The present study validated the prognostic role of CD44 and nOTP. Combined high CD44 and nOTP expression was a strong independent prognostic factor for RFS, along with histological subtype and the tumour growth pattern. This was confirmed in TC patients with locally advanced pathology stage. By contrast, early pathology stage TC patients did not relapse, irrespective of CD44-nOTP expression. Neither CD44 nor nOTP was correlated with Ki-67 or mitotic index.

The significance of tumour growth pattern is less well described. Infiltrative growth pattern is a poor prognostic factor across multiple tumour types [1823]. To our knowledge, no previous studies showed the prognostic significance of tumour growth pattern [24, 25]. However, our results will need to be validated by further studies.

The current study proposes the use of combined CD44-nOTP expression for the prognostic classification of TC, especially those with stage >pT1N0. Twenty-six TC cases (38 % of total TC) with combined high CD44-nOTP expression and stage >pT1N0 might be better allocated in the low-risk TC patients together the 32 TC patients (46 %) with stage pT1N0. In this way, only 11 TC patients (16 %) still remained in the high-risk group requiring more intense clinical and radiological follow-up, thus significantly improving health costs and decreasing unnecessary exposure to radiation. However, prolonged follow-up might still be needed to detect potential late relapses.

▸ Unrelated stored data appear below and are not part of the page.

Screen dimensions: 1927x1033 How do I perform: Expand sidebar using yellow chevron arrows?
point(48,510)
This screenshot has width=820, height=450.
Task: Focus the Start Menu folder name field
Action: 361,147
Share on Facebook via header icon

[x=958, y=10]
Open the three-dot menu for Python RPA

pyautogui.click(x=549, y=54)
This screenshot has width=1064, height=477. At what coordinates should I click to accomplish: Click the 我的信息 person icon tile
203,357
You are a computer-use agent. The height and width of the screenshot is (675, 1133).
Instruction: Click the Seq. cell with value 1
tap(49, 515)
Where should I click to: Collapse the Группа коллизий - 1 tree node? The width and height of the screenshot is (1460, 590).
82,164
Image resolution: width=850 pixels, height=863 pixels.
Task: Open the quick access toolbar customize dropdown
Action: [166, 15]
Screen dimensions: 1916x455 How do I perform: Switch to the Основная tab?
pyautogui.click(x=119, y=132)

Although classification of PC into TC and AC has strong prognostic impact, accumulating evidence indicates significant limitations of the WHO system, mainly poor interobserver concordance especially in the assessment of mitotic count [17, 26] and technical difficulties when assessing small biopsies. We described for the first time a new classification system combining the tumour growth pattern and the expression levels of CD44/nOTP. Patients with tumours showing infiltrative tumour growth pattern and low expression of CD44 and/or nOTP demonstrated extremely poor outcome. Notably, this classification showed higher prognostic accuracy compared with the WHO system, which is reflected on the high c index. Nevertheless, this finding needs validation in a separate cohort.

In conclusion, the present study showed that CD44/nOTP expression was an independent predictor of RFS in patients with radically operated PC tumours. The above results demonstrate practical suggestions on how prognostic stratification of PC patients can be improved by combining CD44/nOTP expression levels and the tumour growth pattern.